Indonesian environmental activist

Farwiza Farhan is an Indonesian environmental activist most known for her role as the President of Forest, Nature, and Environment Aceh, in which capacity she has fought for protections of the Leuser Ecosystem, a vast rainforest in Indonesia. She has been awarded the Whitley Award, the Whitley Gold Award, the Time100 Impact Award Impact Award, and the Ramon Magsaysay Award, and was included in the Time 100 Next in 2022.

== Biography ==
Farhan was born and raised in Aceh, and at a young age became interested in exploring different environments. She earned a BS in Biology from the Universiti Sains Malaysia and a Masters in Environmental Management from the University of Queensland and is enrolled in a PhD from the Radboud University Nijmegen, and worked in a governmental agency focused on managing and protecting the Leuser Ecosystem.

Her first time there began difficult, but she soon decided to focus on protecting the ecosystem. She began to realize the scale of the problems the ecosystem faced not long after, and after being fired, co-founded HaKA (Forest, Nature, and Environment Aceh), where she serves as Executive Director.

She has led the organization since its founding, and gained international attention for a 2022 legal victory against a palm oil producer, securing $26 million dollars to repair the forest. She has also led projects including wildlife protection, coordination with grassroots activists, and repealing a hydroelectric dam set to run through elephant territory.

She was included in the Time 100 Next in 2022: her profile was written by Jane Goodall.
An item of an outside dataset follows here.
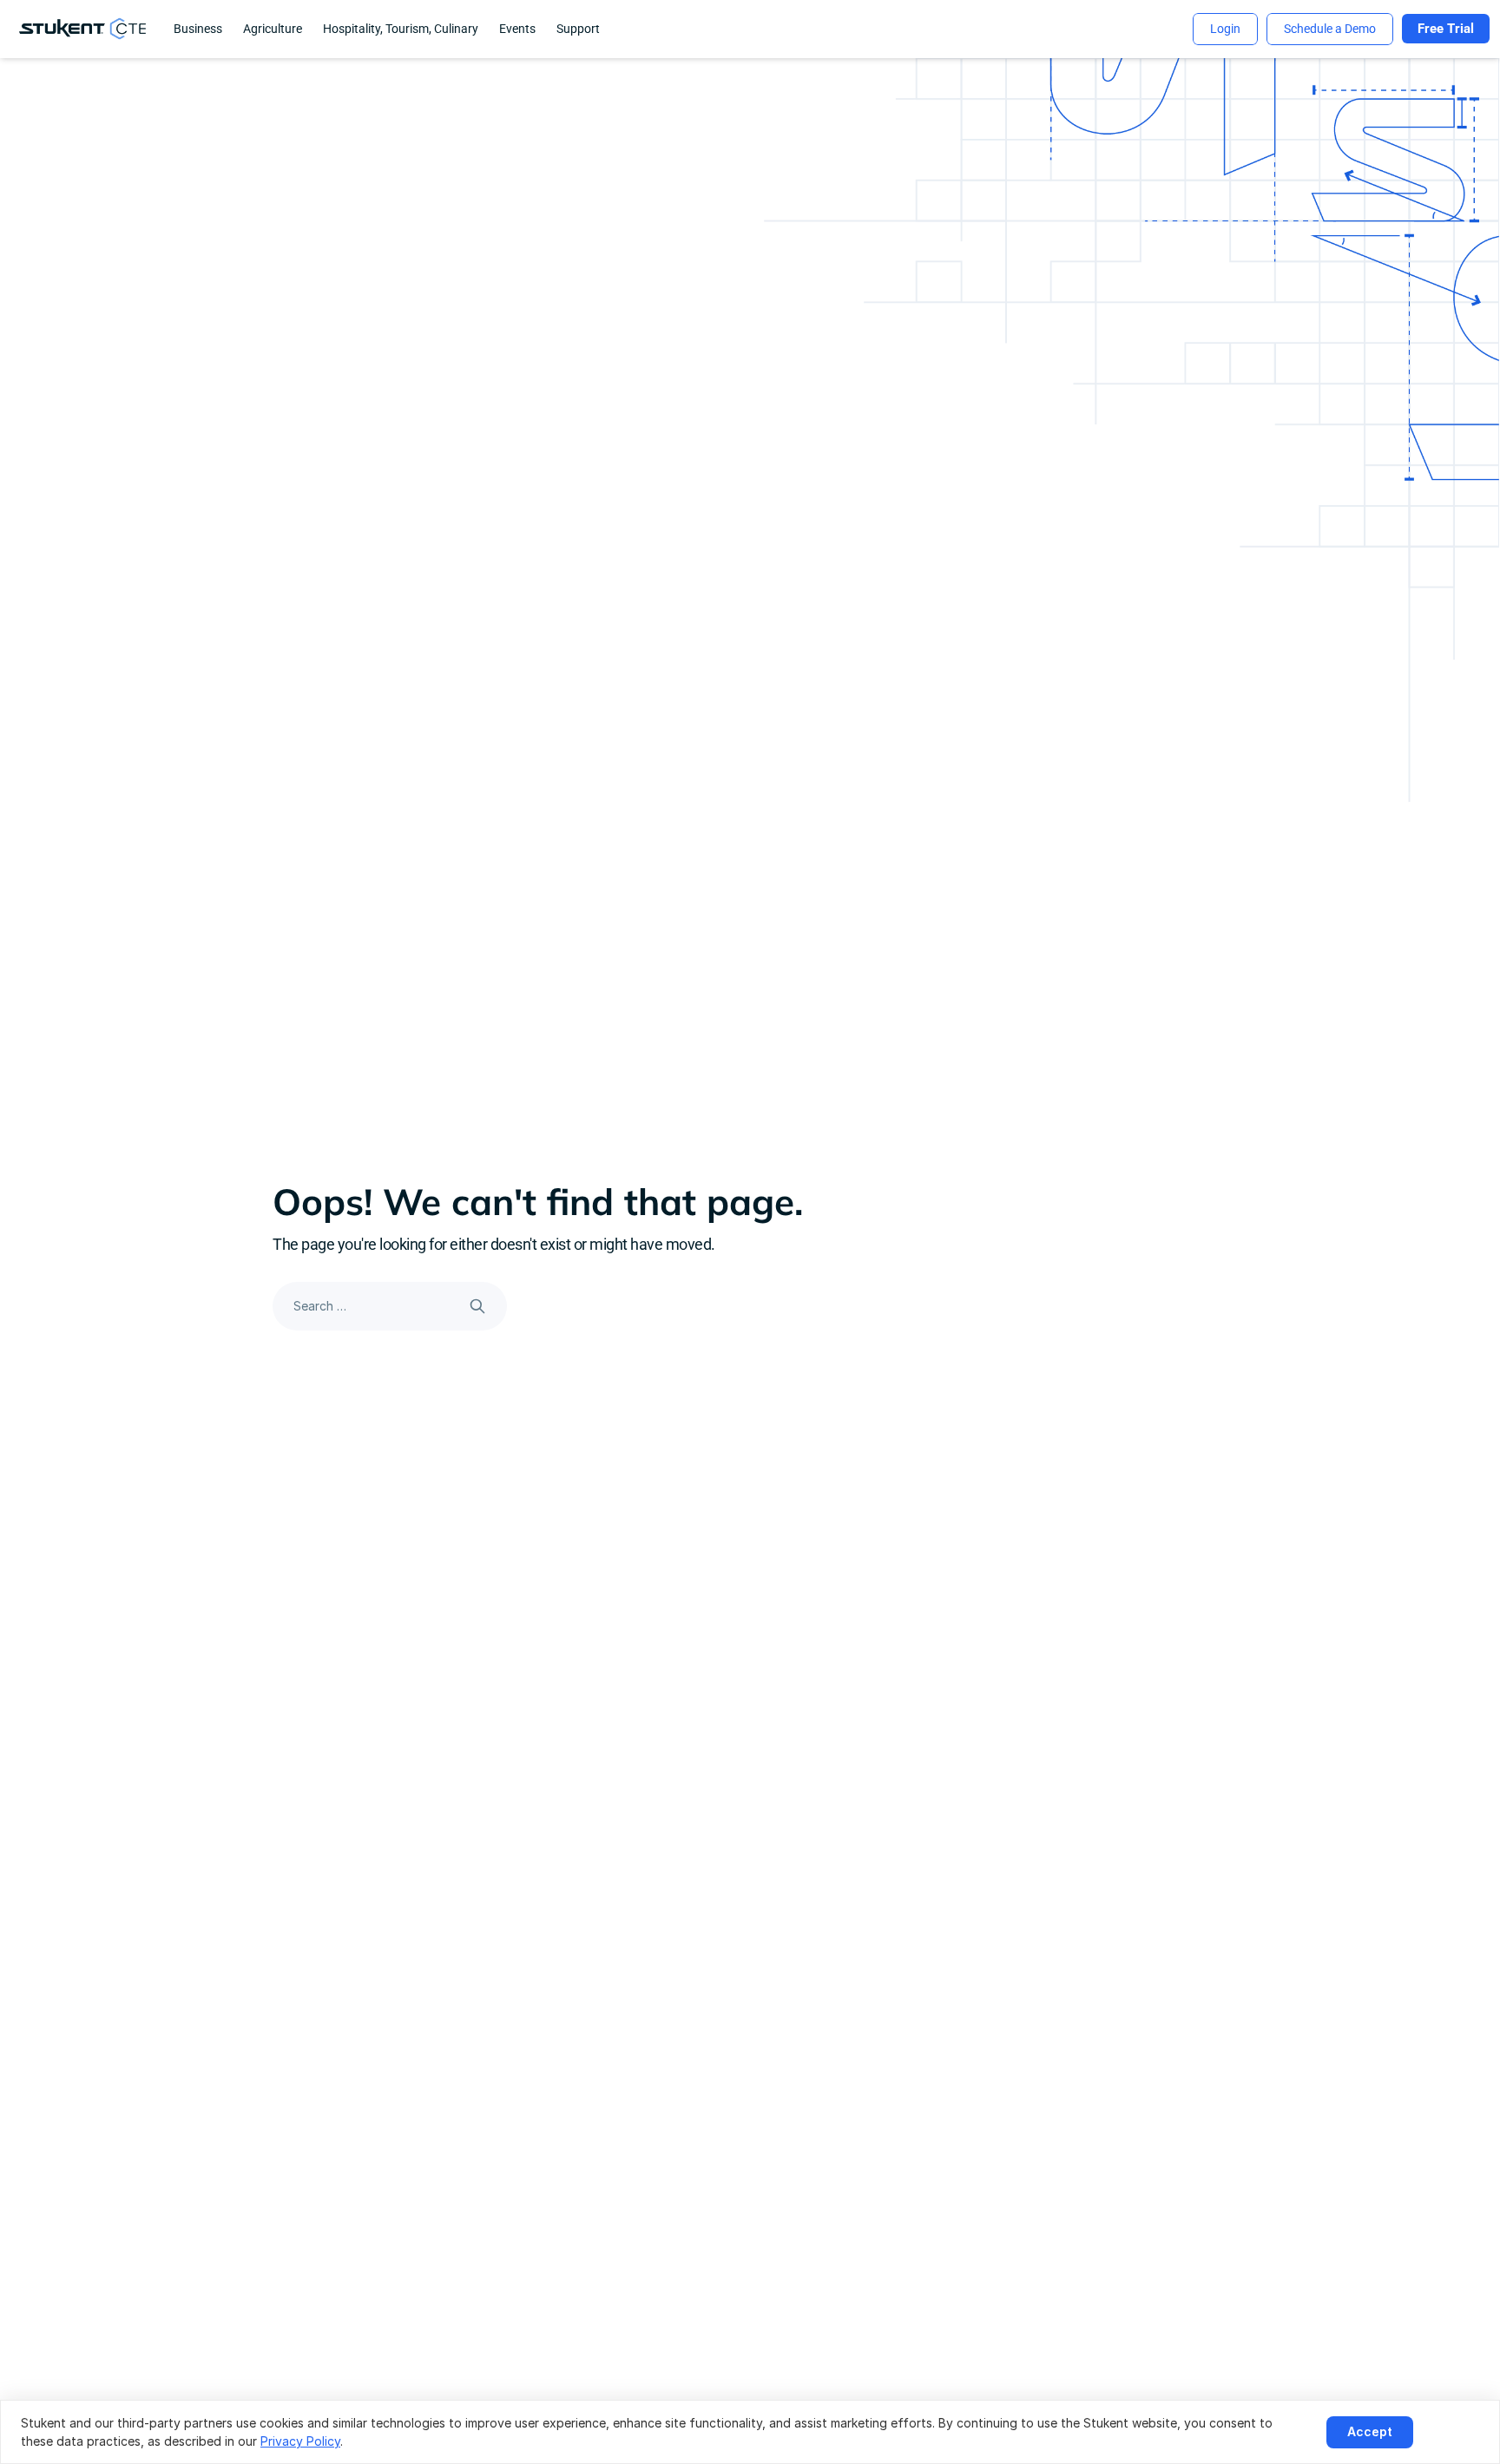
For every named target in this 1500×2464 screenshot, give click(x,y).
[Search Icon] (390, 1306)
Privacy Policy (300, 2441)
She was also awarded the Time100 Impact Award in 2023. She was awarded the Whitley Award in 2016, known as the "Green Oscars", and was awarded the Whitley Gold Award in 2026. She was also awarded the Ramon Magsaysay Award, sometimes called Asia's Nobel Prize, in 2024. She was awarded the UCLA Pritzker Environmental Award in 2021, and was named a Perpetual Planet Pioneering Laureate in 2026 by the Rolex Awards for Enterprise. She received the National Geographic Society Wayfinder Award in 2022.

She was also included in Forbes Sustainability Leaders 2025, which stated that her team "dismantles snares and... fast-tracks prosecution for wildlife crimes."